Before we start using sampling let us first look at how CART performs with imbalanced data. We use the function roc.curve available in the ROSE package to gauge model performance on the test set.
#CART Model Performance on imbalanced data
set.seed(5627)
orig_fit <- rpart(Class ~ ., data = train)
#Evaluate model performance on test set
pred_orig <- predict(orig_fit, newdata = test, method = "class")
roc.curve(test$Class, pred_orig[,2], plotit = TRUE)
## Area under the curve (AUC): 0.912
We evaluate the model performance on test data by finding the roc auc score
We see that the auc score on the original dataset is 0.912 . We will now apply various sampling techniques to the data and see the performance on the test set.
set.seed(5627)
# Build down-sampled model
down_fit <- rpart(Class ~ ., data = down_train)
set.seed(5627)
# Build up-sampled model
up_fit <- rpart(Class ~ ., data = up_train)
set.seed(5627)
# Build smote model
smote_fit <- rpart(Class ~ ., data = smote_train)
set.seed(5627)
# Build rose model
rose_fit <- rpart(Class ~ ., data = rose_train)
pred_down <- predict(down_fit, newdata = test)

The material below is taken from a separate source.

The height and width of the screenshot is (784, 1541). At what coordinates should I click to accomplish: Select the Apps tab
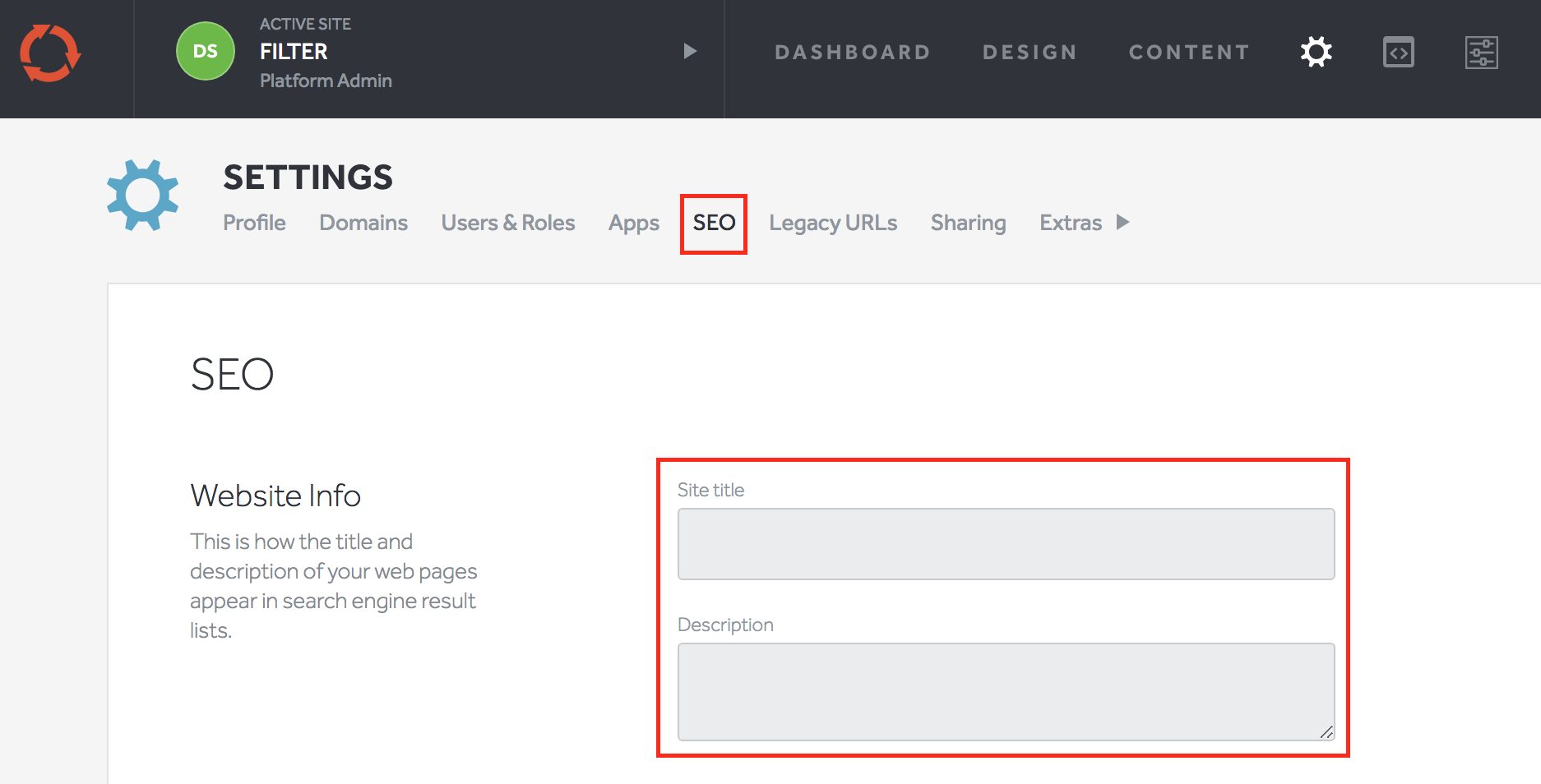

print('Fitting downsampled model to test data')
## [1] "Fitting downsampled model to test data"
roc.curve(test$Class, pred_down[,2], plotit = FALSE)
## Area under the curve (AUC): 0.942
pred_up <- predict(up_fit, newdata = test)
print('Fitting upsampled model to test data')
## [1] "Fitting upsampled model to test data"
roc.curve(test$Class, pred_up[,2], plotit = FALSE)
## Area under the curve (AUC): 0.943
pred_smote <- predict(smote_fit, newdata = test)
print('Fitting smote model to test data')
## [1] "Fitting smote model to test data"
roc.curve(test$Class, pred_smote[,2], plotit = FALSE)
## Area under the curve (AUC): 0.934
pred_rose <- predict(rose_fit, newdata = test)
print('Fitting rose model to test data')
## [1] "Fitting rose model to test data"
roc.curve(test$Class, pred_rose[,2], plotit = FALSE)
## Area under the curve (AUC): 0.942
We see that all the sampling techniques have yielded better auc scores than the simple imbalanced dataset. We will test different models now using the up sampling technique as that has given the highest auc score.
Specifically the following models will be tested:
glm_fit <- glm(Class ~ ., data = up_train, family = 'binomial')
pred_glm <- predict(glm_fit, newdata = test, type = 'response')
roc.curve(test$Class, pred_glm, plotit = TRUE)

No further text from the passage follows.